Certes, la maladie est n’est pas encore vaincue, mais la situation s’est beaucoup améliorée, ce qui a permis de donner, en différé, une dimension plus importante à cette journée dédiée au secteur du froid dans notre pays.
Cette célébration porte d’ailleurs les stigmates de la Covid-19 puisqu’elle s’est tenue en présentiel et en ligne via une plateforme de visioconférence.

La deuxième édition de la Journée du Froid a réuni de nombreux acteurs et professionnels du Froid, venus de plusieurs autres pays africains. Elle intervient au lendemain du lancement, toujours à Ouagadougou, de l’Union des associations africaines des acteurs de la réfrigération et de la climatisation (U-3ARC), la faîtière continentale des associations nationales œuvrant dans la promotion du froid en Afrique. Présidée par notre compatriote résident en Italie, Madi Sakandé, l’U-3ARC, qui est la concrétisation d’une des recommandations de la première édition de la JMF, est investie de la mission de faire davantage connaitre le secteur du froid auprès des décideurs africains et les convaincre de l’intégrer désormais dans les politiques de développement.


Le président de l’Association des acteurs et professionnels du froid et la climatisation, Elie Ouédraogo, la cheville ouvrière dans la l’organisation de la JMF, a remercié ses frères et sœurs venus des plusieurs africains (RDC, Tunisie, Nigeria, Côte d’Ivoire, Rwanda, Bénin, Djibouti, etc.) échanger et partager leurs expériences.
Il a insisté sur l’importance que les gouvernements africains doivent accorder au secteur du froid dans le bataille pour l’atteinte de l’auto-suffisance alimentaire.

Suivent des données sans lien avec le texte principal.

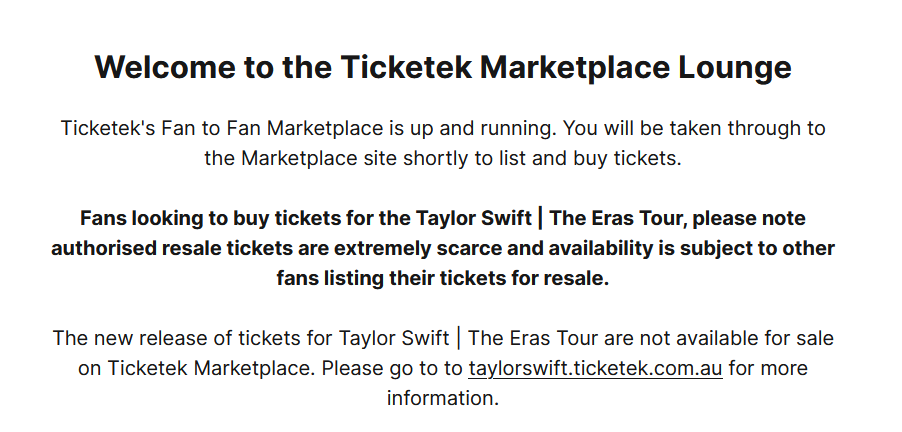Click the bold "fans listing their tickets for resale" line
Viewport: 902px width, 432px height.
coord(443,278)
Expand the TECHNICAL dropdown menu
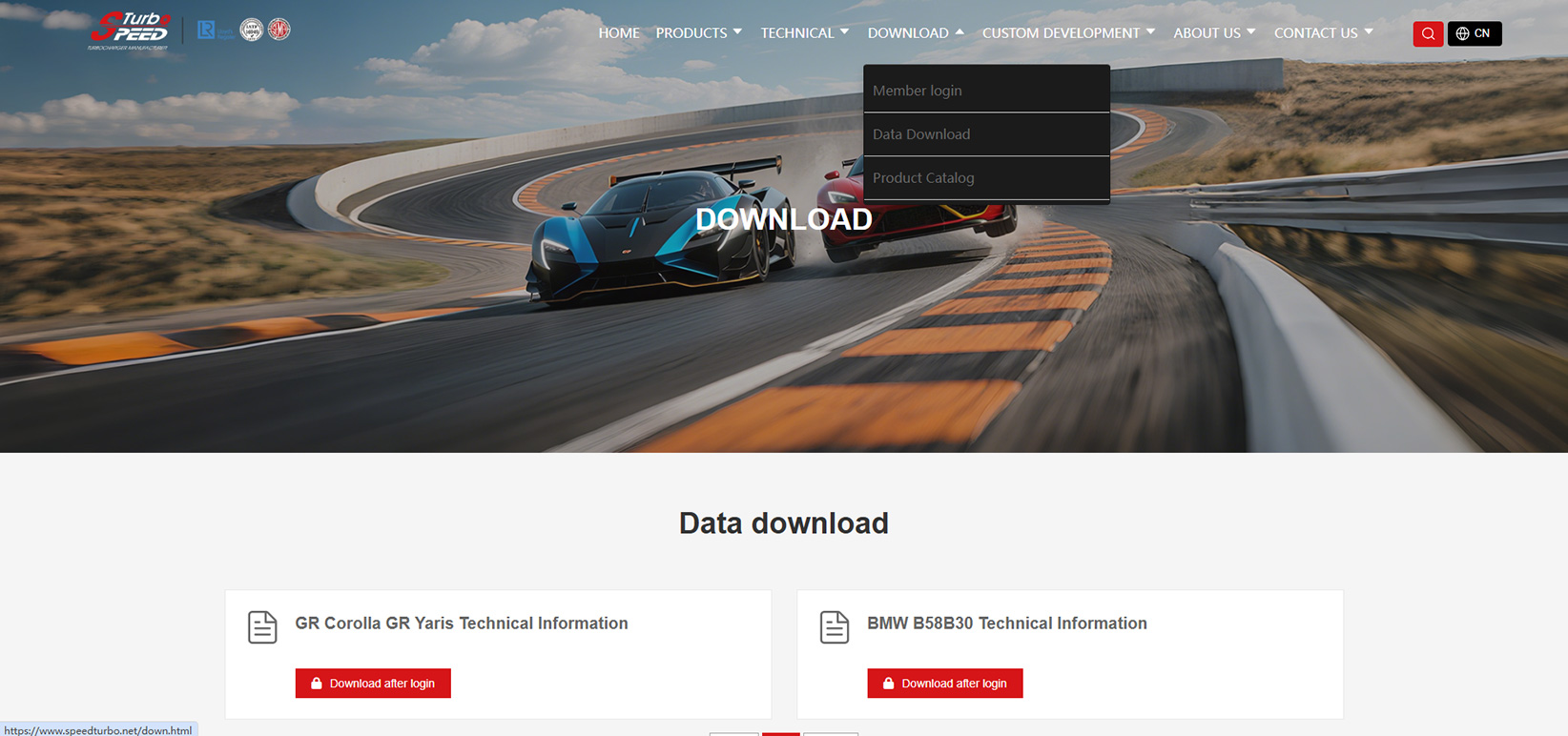The image size is (1568, 736). (804, 32)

S’exprimant au nom de ses collègues africaines, Raoudha Massaoudi, par ailleurs secrétaire générale chargée de la mobilisation féminine dans les métiers du froid de l’U-3ARC, a souligné que le secteur du froid était bien structuré dans son pays, avec 138 centres de formation, 200 formateurs en climatisation, 17000 techniciens frigoristes et la présence de toutes les grandes marques.
Prenant la parole, le tout nouveau président de l’U-3ARC a salué la mobilisation des acteurs et professionnels africains du Froid pour la ténue et la réussite de cette activité. Il a aussi rappelé l’importance dans le processus de développement des pays africains et invité les autorités et les acteurs du Froid de travailler en synergie pour que le Froid ne soit plus un luxe pour les populations africaines. L’U-3ARC veut être l’un des fer de lance de cette démystification du Froid afin qu’on le considère comme un élément clé du développement économique du continent noir.
Représentant le ministre de l’Environnement, de l’économie verte et du changement climatique, Samuel Paré, coordonnateur du bureau national Ozone a rassuré les acteurs du froid que le gouvernement burkinabè restait attentif à la problématique du froid comme moteur du développement économique et social. C’est pourquoi, lui et ses collègues apportent un soutien aux organisateurs de la Journée mondiale du Froid et renouvelé la disponibilité du gouvernement à soutenir toutes les initiatives allant dans le sens de la professionnalisation des acteurs du froid. Il a par ailleurs féliciter la mise en place de l’U-3ARC et formulé le vœu de voir cette faîtière réussir dans sa mission de vulgariser et de démystifier le Froid pour booster le développement des pays africains.